Tuesday, 21 May 2013
“Capital Punishments.”
“Capital Punishments.”
I
To teach the sanctity of human life
By taking it, upon the barb’rous plea
Of “blood for blood,” shows small fidelity
To justice: such a course is but the strife
Of one wrong with another; for it is rife 5
With anger and revenge. We err who call
That “punishment” which leaves no room at all
For reformation. They who’d draw the knife
To harm their fellows, may be kept by fear
At times from using it; but none can dwell 10
Safely with those who only fear of hell,
Or strangling on the gallows, only here
Keeps from the crime of murder. Nor hate nor gain
Can tempt the good to play the part of Cain.
II
No tortures e’er inflicted on the vile 15
Will make them virtuous. We with care must train
All in the love of Good, or we in vain
May look for men and women free from guile
And brutal feelings. Those who never learn
To keep their passions under Reason’s rein, 20
Are sure to cause themselves and others pain:
The rightly train’d will ever seek to earn
That happiness which ever bless those
Who love and serve their Maker. To be good
Is to be happy: be it understood 25
God ever blesses all those that keep His laws.
Whilst crime exists, our prisons ought to be
Each in itself a true reformatory.
III
E’en as a mere machine, Man is too good,
If able-bodied—however vile he be 30
In all that constitutes humanity—
To be destroy’d. Our code was soak’d in blood
From end to end, till true Reformers rose
To cleanse it from injustice. We must seek
Ever to find protection for the meek 35
And peaceable, from violence of those
Who are the madden’d slaves of tyrant Sin.

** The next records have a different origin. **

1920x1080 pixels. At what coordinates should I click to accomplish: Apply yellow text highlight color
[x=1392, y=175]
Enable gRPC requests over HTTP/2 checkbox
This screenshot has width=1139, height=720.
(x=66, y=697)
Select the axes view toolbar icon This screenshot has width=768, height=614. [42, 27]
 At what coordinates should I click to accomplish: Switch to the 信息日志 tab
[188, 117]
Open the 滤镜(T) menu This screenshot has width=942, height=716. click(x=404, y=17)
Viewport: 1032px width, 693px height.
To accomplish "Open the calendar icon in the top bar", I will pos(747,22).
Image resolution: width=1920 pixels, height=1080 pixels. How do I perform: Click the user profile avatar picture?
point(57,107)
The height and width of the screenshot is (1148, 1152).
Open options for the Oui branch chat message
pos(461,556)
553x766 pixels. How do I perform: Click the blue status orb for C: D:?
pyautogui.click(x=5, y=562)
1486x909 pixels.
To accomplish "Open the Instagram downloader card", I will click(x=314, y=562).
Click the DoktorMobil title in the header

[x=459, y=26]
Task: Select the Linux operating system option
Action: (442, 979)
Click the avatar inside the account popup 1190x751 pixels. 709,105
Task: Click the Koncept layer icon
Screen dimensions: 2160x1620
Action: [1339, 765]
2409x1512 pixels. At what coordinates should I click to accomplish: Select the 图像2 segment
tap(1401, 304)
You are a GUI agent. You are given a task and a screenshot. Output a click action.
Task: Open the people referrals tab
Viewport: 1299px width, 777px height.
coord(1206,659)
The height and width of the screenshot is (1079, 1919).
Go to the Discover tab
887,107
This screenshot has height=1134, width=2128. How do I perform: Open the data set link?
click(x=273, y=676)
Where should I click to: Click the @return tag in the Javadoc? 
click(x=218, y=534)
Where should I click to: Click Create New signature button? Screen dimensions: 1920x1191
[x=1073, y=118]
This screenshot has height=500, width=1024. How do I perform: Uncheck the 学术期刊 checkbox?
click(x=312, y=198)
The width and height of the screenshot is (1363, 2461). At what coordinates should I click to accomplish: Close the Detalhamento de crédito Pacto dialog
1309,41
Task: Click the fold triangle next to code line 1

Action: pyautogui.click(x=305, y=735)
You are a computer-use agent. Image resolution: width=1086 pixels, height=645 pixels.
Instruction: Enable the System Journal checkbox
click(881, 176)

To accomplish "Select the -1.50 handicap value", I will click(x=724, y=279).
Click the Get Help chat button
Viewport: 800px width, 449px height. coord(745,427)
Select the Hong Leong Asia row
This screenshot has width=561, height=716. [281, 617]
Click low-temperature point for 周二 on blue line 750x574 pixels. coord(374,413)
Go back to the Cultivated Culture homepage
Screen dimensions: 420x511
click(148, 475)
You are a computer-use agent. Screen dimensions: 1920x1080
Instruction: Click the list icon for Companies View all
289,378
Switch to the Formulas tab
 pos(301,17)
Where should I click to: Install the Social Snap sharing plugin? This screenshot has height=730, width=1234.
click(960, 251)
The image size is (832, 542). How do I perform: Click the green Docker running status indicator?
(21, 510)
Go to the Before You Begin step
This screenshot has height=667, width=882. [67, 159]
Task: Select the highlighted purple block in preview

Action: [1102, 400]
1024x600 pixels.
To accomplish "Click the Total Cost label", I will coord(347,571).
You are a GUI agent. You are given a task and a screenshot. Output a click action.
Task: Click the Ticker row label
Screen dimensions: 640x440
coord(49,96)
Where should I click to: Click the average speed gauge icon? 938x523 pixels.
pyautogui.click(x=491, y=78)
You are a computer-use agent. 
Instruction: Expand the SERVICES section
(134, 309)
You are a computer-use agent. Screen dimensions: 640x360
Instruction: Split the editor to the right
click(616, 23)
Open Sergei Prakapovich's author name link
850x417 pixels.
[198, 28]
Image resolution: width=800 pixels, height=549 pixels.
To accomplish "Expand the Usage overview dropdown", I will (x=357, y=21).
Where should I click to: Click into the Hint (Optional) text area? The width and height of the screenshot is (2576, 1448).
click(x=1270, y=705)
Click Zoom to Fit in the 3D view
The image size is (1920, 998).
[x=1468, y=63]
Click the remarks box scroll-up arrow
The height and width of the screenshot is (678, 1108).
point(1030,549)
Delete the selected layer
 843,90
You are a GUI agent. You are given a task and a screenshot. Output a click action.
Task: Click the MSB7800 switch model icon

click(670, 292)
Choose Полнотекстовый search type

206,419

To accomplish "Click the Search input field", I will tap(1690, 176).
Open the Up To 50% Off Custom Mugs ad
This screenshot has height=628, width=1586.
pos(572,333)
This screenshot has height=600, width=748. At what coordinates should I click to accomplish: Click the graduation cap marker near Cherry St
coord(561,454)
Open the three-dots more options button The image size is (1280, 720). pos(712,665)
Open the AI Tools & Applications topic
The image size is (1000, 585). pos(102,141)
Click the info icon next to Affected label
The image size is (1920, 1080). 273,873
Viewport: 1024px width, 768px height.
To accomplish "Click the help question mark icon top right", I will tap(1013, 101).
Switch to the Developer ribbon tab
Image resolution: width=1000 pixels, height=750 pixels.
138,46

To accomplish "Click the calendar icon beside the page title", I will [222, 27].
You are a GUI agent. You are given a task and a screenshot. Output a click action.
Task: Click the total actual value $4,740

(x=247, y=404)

No wrong is done in taking ev’ry care
The violent are kept in durance where
They cannot injure others; and within 40
Will guarded prisons, they should compensate,
Far as their labour could the injury done the State.
IV
If we regard this life as pilgrimage
Unto a holy heaven—which only they
Who have the Creator’s laws obey 45
Need seek to enter—we should surely wage
War with whatever shortens human life,
And all that leads our Souls away from God;
Should teach all goodness; and they who have trod
In evil paths, with ev’ry misery rife, 50
We ought incessantly to strive to win
To righteousness. We must in love embrace
The meanest outcasts of the human race,
Howe’er defiled by ignorance and sin:
Their own and others good requires that we 55
Should keep them safe—not hang them on “the gallows-tree.”